Tim Grunhard

No. 61
- Position: Center

Personal information
- Born: May 17, 1968 (age 58) Chicago, Illinois, U.S.
- Listed height: 6 ft 2 in (1.88 m)
- Listed weight: 315 lb (143 kg)

Career information
- High school: St. Laurence (Burbank, Illinois)
- College: Notre Dame
- NFL draft: 1990: 2nd round, 40th overall pick

Career history

Playing
- Kansas City Chiefs (1990–2000);

Coaching
- Bishop Miege High School (2006–2011) Head coach; Kansas (2012–2013) Offensive line; Bishop Miege High School (2014–present) Offensive line;

Awards and highlights
- Pro Bowl (1999); PFWA All-Rookie Team (1990); Kansas City Chiefs Hall of Fame;

Career NFL statistics
- Games played: 169
- Games started: 164
- Fumble recoveries: 8
- Stats at Pro Football Reference

= Tim Grunhard =

American football player and coach (born 1968)

Timothy Gerard Grunhard (born May 17, 1968) is an American football coach and former center.
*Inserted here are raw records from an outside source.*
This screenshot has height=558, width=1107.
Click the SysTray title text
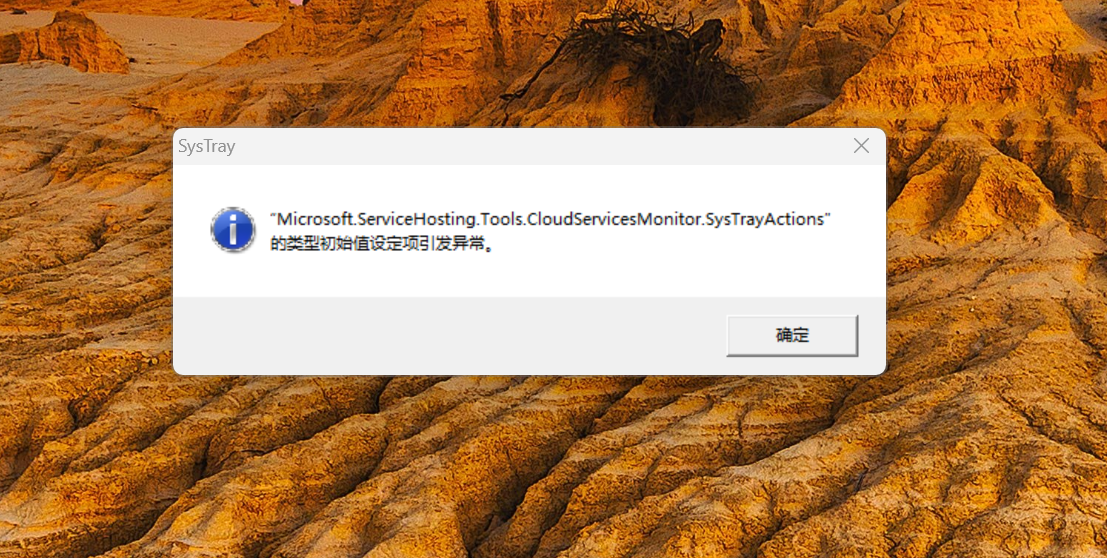(207, 147)
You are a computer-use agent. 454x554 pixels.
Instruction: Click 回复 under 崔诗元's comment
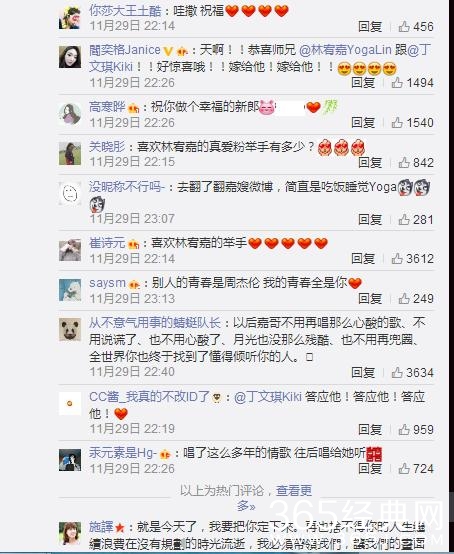pyautogui.click(x=363, y=259)
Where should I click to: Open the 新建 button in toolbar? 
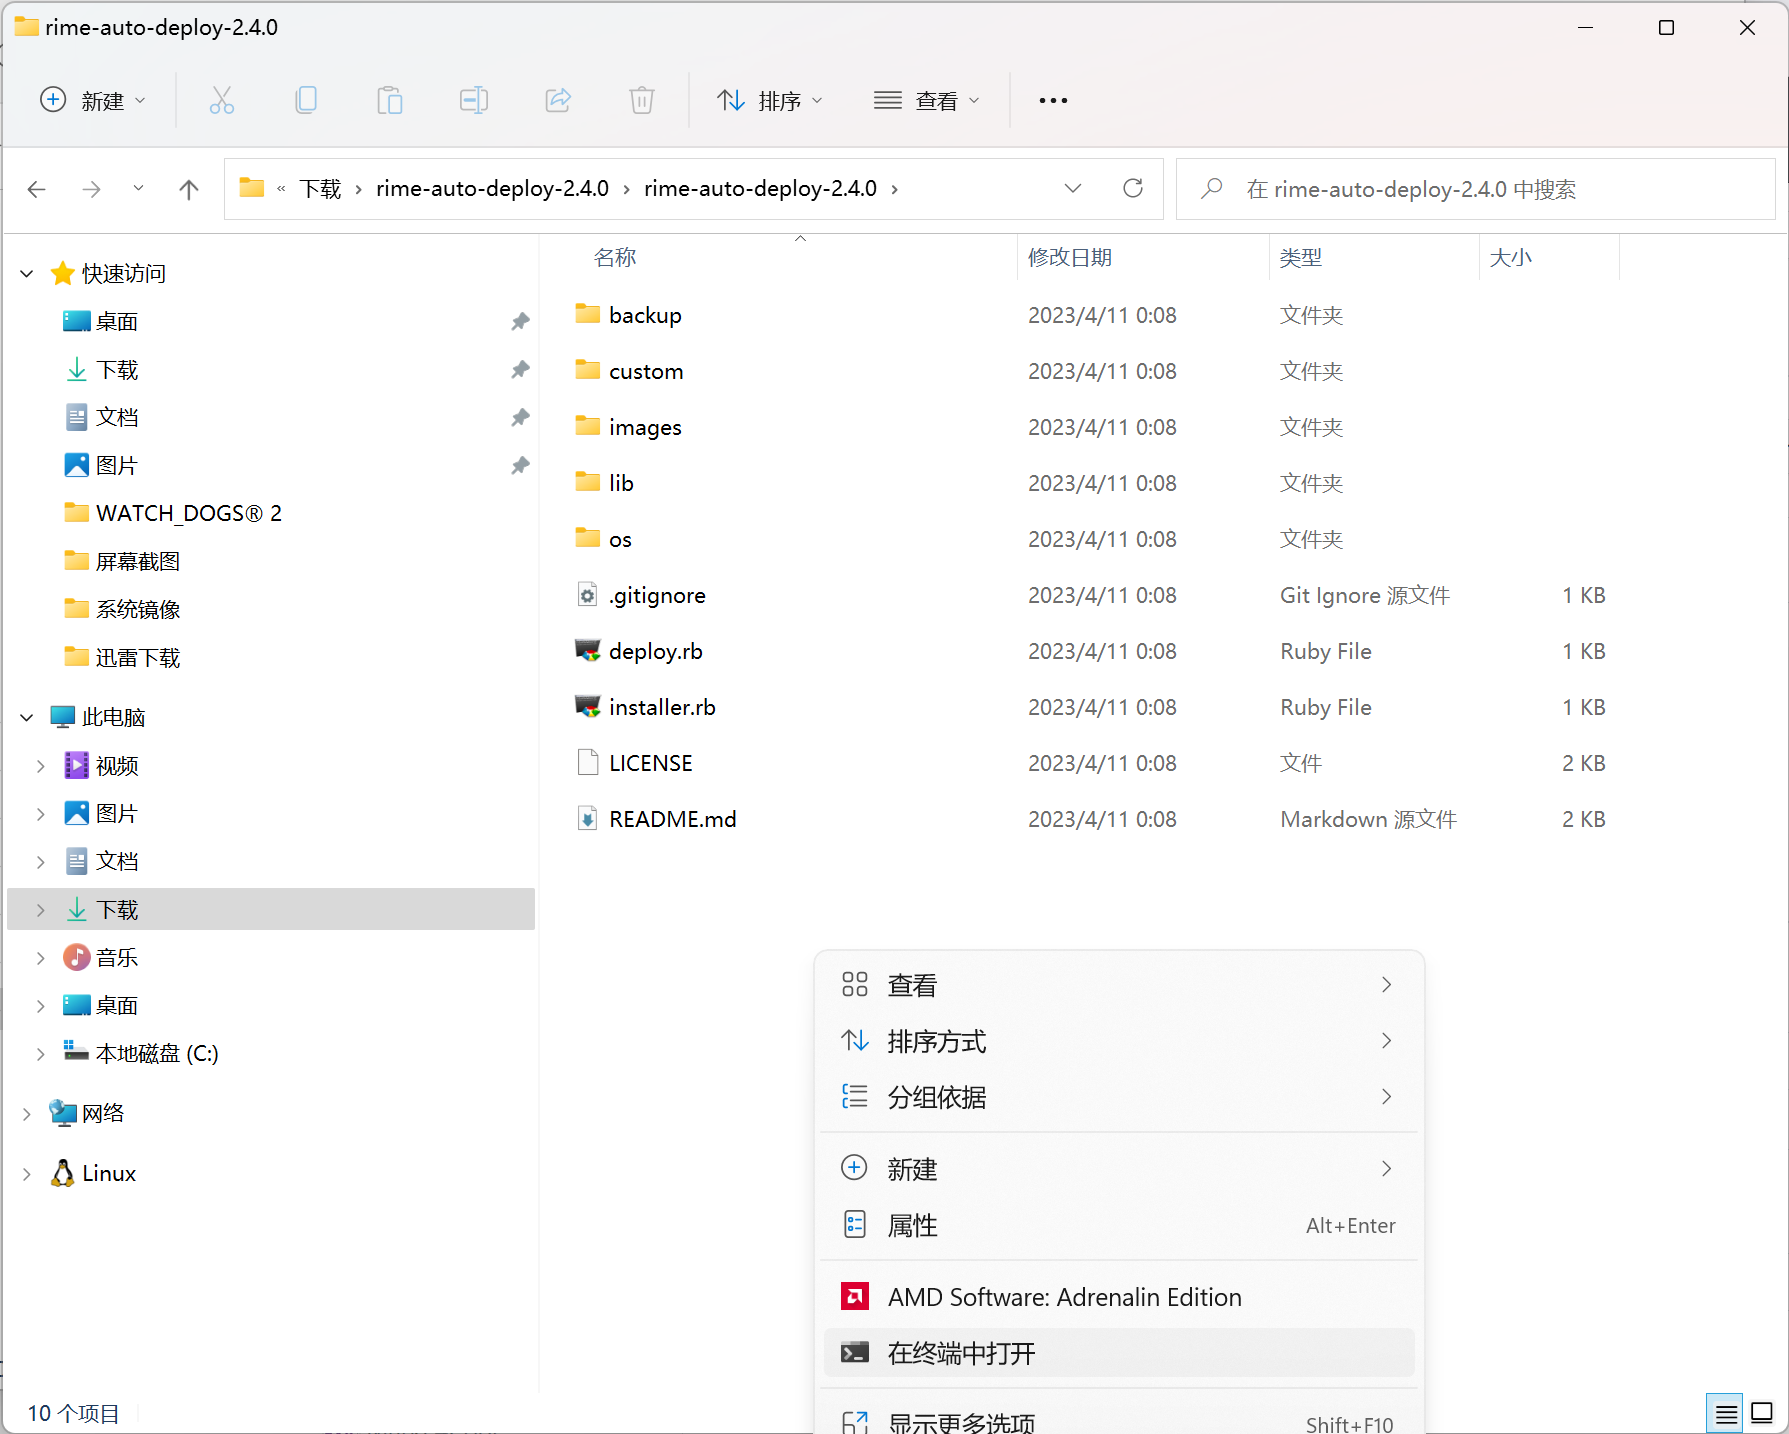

A second-round draft choice in the 1990 NFL draft for the Kansas City Chiefs, Grunhard went on to play 169 games with Kansas City, the fourth most ever by a Chiefs offensive lineman.

==College career==
Grunhard grew up in Chicago, Illinois and attended St. Laurence High School in Burbank. He later moved to South Bend, Indiana where he later played on some of Notre Dame's most successful teams. He started every game in 1988 when the Irish went undefeated and won the national championship. That season included victories over three otherwise undefeated teams: West Virginia in the Fiesta Bowl, USC in a #1 vs. #2 showdown on the final weekend of the regular season, and the 31–30 win over Miami at Notre Dame Stadium that is considered one of the greatest college football games ever played.

==Professional career==
Grunhard was a second round draft pick of the Kansas City Chiefs in 1990. He was an anchor for the Chiefs' teams of the 1990s, alongside Dave Szott. During that time, he started 164 games for the Chiefs, which ranks third in franchise history. Grunhard made his first and only appearance in the Pro Bowl following the 1999 NFL season after Denver Broncos center Tom Nalen was forced to miss the game due to injury.

==Coaching career==
===Bishop Miege (first stint)===
Grunhard became the head coach of the Bishop Miege High School football team, a Roman Catholic private high school in Roeland Park, Kansas, in 2006. He taught theology. In his first season as coach in 2006, the varsity team finished with a record of 3–6. The team won five straight district titles and the 2009 4A state title in Grunhard's six years of coaching.

===Kansas===
In 2012, Grunhard was hired as the offensive line coach at Kansas. In December 2013, he left his position at the University of Kansas in order to be closer to his family in Kansas City.

===Bishop Miege (second stint)===
Grunhard returned to Bishop Miege high school as the offensive line coach in 2014.

==Broadcasting==
Grunhard had a radio show that was on from 9:00 to 11:00 on weekday mornings on KCSP sports radio from October 2003 till he was let go in December 2007. He first did the show with Holden Kushner, and later Doug Franz, but was hosting by himself when released from his contract. His broadcasting career began in 2001 on WHB's "Crunch Time," with co-hosts Bill Maas and Frank Boal.

==Personal life==
Grunhard's son, Colin, plays center for Kansas. His brother Daniel Charles "Dan" Grunhard played minor league baseball, as high as Triple A.Daughter Cailey qualified for the Olympic trials and held swim records at the University of Notre Dame in the butterfly.